Mais ces films, afin de ne pas trop vous culpabiliser et bien il vont mettre des situations drôles toutes les 5 minutes, vous feront passer par tous les poncifs obligatoires du cinéma français qui ira mourir sur TF1 pour être sur que vous, petit amateur de film (ou pas), vous ne réfléchissiez pas trop au scénario souvent moyen et stéréotypé.

Bref, ces films vous donne pile ce que vous voulez voir, une compote relaxante sur fond sérieux, parce que bon, on est français, faut se battre pour quelque chose, mais pas trop quand même, faut pas trop se mouiller. Bref, faut vous coller une happy end pour que vous sortiez du cinéma en se disant que Oui la vie, c’est de la m*rde, mais que ça pourrait aller pire et de toutes façons, les héros gagnent à la fin. En sortant, on oublie, pense à deux scènes vaguement marante et quid du message.
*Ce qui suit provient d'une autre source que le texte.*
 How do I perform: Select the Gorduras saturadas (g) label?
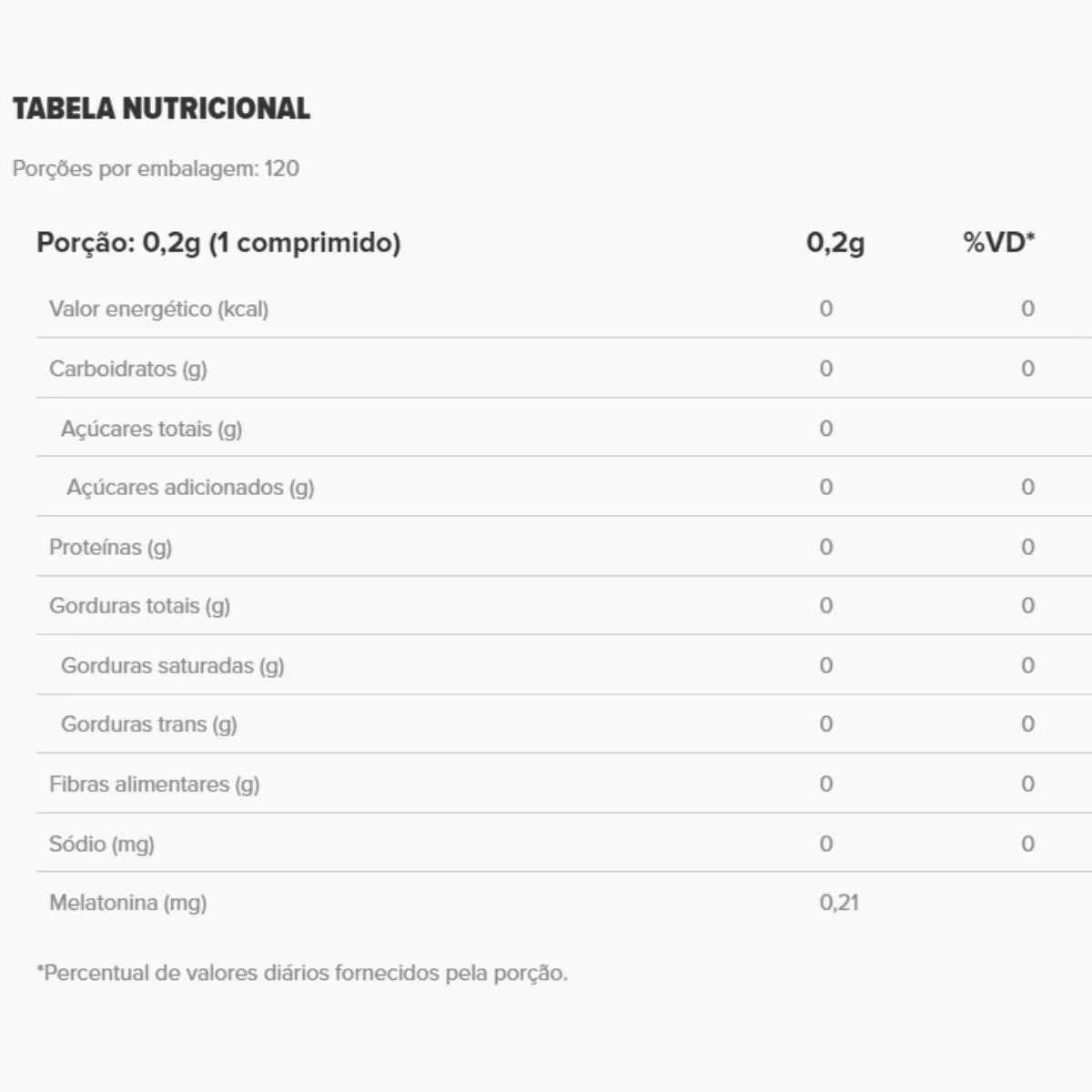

Et puis il y a les autres films, ceux qui vous disent : prépare toi mon gars car je vais t’en faire baver de la première minute à la dernière et quand tu sortiras de ce film, tu ne seras plus forcément le même. Bref c’est ce que nous propose Hope de Boris Lojkine. Alors je balaye direct la réalisation, la mise en scène, le cadrage et la photo pour vous dire que tout est cool et bien fait pour se concentrer sur le gros du sujet : une histoire brute et violente inspirée de faits réels.
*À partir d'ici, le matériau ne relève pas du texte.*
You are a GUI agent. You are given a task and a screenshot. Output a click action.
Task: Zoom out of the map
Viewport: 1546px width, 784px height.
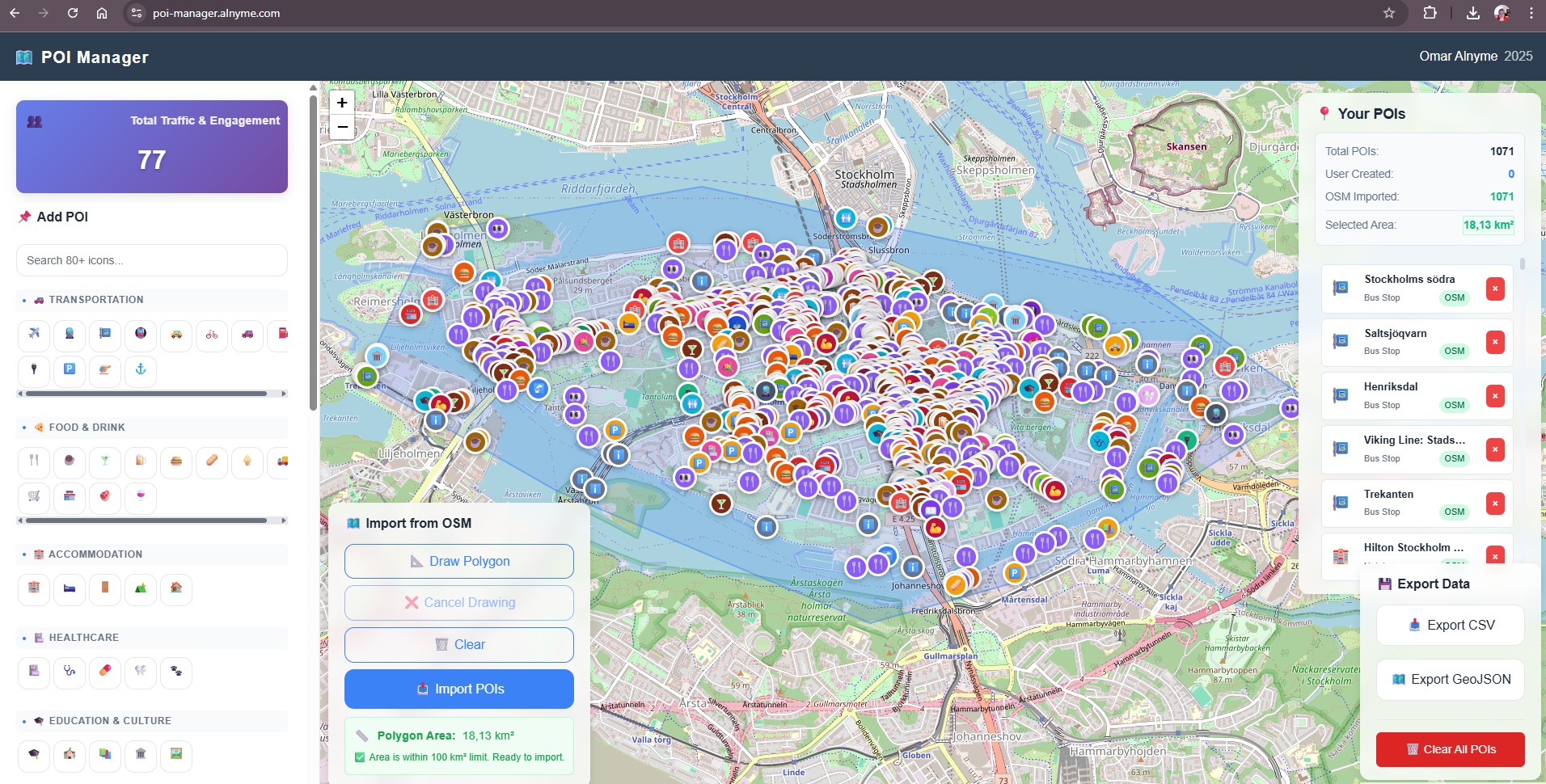pos(342,127)
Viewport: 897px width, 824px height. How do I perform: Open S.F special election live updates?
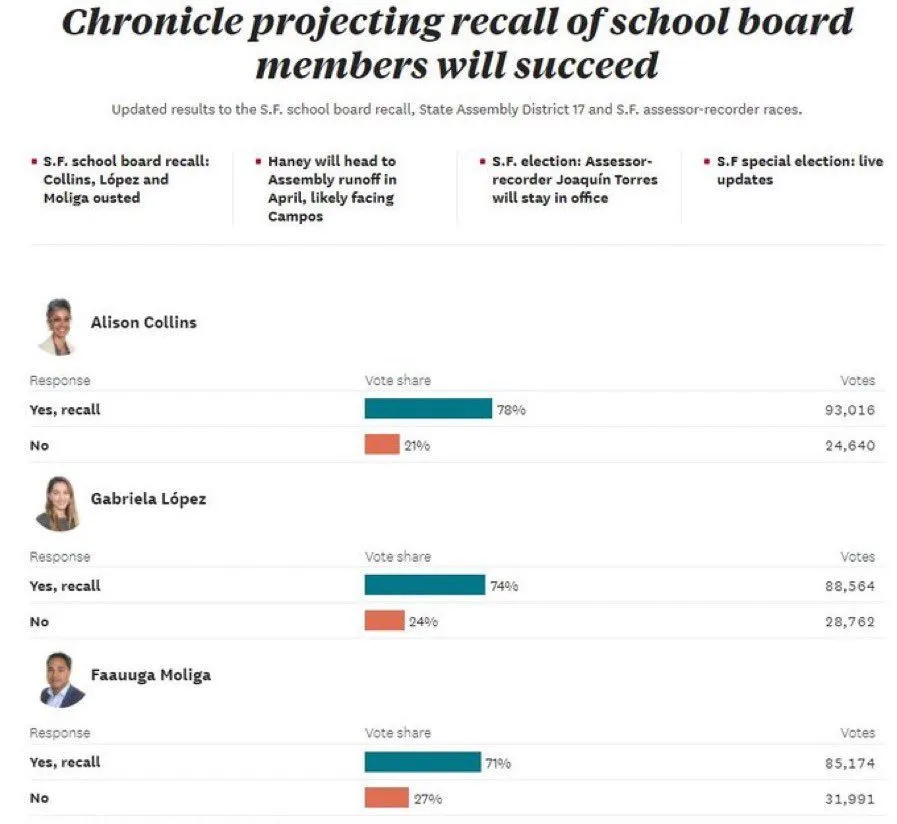click(799, 171)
Hope est un film qui vous prend la tête et vous l’écrase contre la dure réalité sociale de l’immigration illégale. Il prend votre estomac qu’il retourne dans tous les sens tellement les émotions ressenties sont contradictoires.

Hope vous attrape par la mâchoire et vous éclate les dents contre la réalité qui se produit sous nos yeux. On y suit la migration de Léonard, camerounais et Hope, Nigériane, réunis par la fatalité. Et dans un monde qui ne fait pas de cadeaux, où tout le monde est un monstre. Ici, l’enfer, c’est les autres et il n’y a malheureusement pas d’échappatoire. La couleur est annoncée dès le début du film on sait que cela va s’empirer. Si le jour est protecteur, c’est à la nuit tombée qu’il se passe toutes les horreurs. Sans chichi, sans filet, le tableau s’assombrit de minutes en minutes jusqu’au noir complet.